Chodzi o tzw. taśmy Kaczyńskiego ujawnione przez "Gazetę Wyborczą" - Birgfellner miał wykonywać prace przy projekcie budowy dwóch wieżowców w Warszawie przez spółkę Srebrna.
W przerwie w przesłuchaniu jeden z adwokatów Birgfellnera, Roman Giertych spotkał się z dziennikarzami. Jak mówił:
Nie mam żadnych emocji w tej sprawie. Stwierdzam suchy fakt. Materiał zgromadzony w tym postępowaniu jest nadto wystarczający do tego by wszcząć postępowanie.
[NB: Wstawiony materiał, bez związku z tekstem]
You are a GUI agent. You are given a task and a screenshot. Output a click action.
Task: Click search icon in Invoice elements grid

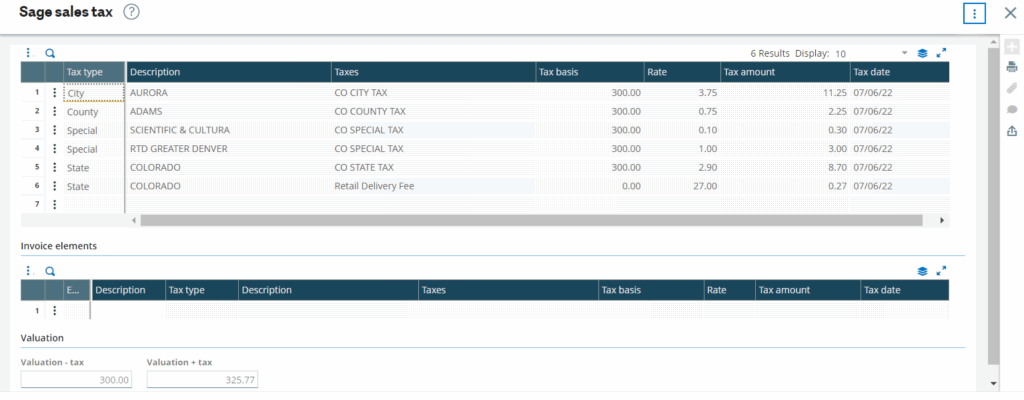point(50,271)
Mogę powiedzieć, że jesteśmy blisko zgromadzenia takiego poziomu materiału dowodowego, który wystarcza do postawienia zarzutów karnych.
Giertych zapowiedział też, że jeżeli prokuratura odmówi wszczęcia postępowania, to sprawa "natychmiast trafi do sądu" i to sąd zdecyduje, czy zgromadzony materiał jest wystarczający. Wskazał również, że poniedziałkowe przesłuchanie sprawiło, że jego klient łącznie spędził na rozmowach z prokuraturą około 40 godzin.
Jak poinformowało Radio ZET dzisiejsze przesłuchanie Birgfellnera zostało wstrzymane. Kolejne zaplanowane jest na najbliższą środę. - Z tego co rozumiem, to ostatnie zaplanowane przesłuchanie. Jesteśmy bliżej końca - powiedział Giertych.